The fact that members of mining pools would be able to tell that their hashing power was being used for a selfish mining attack may dampen the potential of this attack for the owner of a mining pool. As Gün Sirer explained:
“The miners are working for the pool controller, and they will know on which hash they are mining. If they correlate that with the publicly known tail of the blockchain then they will be able to tell that they are, indeed, being used to mine selfishly.”

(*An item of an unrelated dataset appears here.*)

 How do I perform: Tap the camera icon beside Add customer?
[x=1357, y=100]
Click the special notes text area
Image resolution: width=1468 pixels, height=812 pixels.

Gün Sirer and Eyal have a fix for selfish bitcoin mining
The good news is that Eyal and Gün Sirer have developed a fix for selfish mining. The bad news is that the fix would still allow a miner with 25 percent of the network hashrate to mine selfishly. Gün Sirer described the proposed fix:
“The fix adds some randomization into the network that currently people took for granted that the selfish miner takes advantage of. Essentially what we do is make sure that when there are certain battles inside the network — sort of block races inside the network — we randomize who wins. That is, someone who preplaces his blocks, somebody who gets rid of the delay from his node . . . he doesn’t have an advantage over the honest nodes. That ensures that a selfish miner has to be at least 25 percent big before he can succeed.”
The code is already written, but Gün Sirer claimed that more pressing issues have taken up the time of bitcoin core developers. For now, it’s important to remember that bitcoin is still an experiment, and it may take a few more years for the system to become more secure against these kinds of attacks.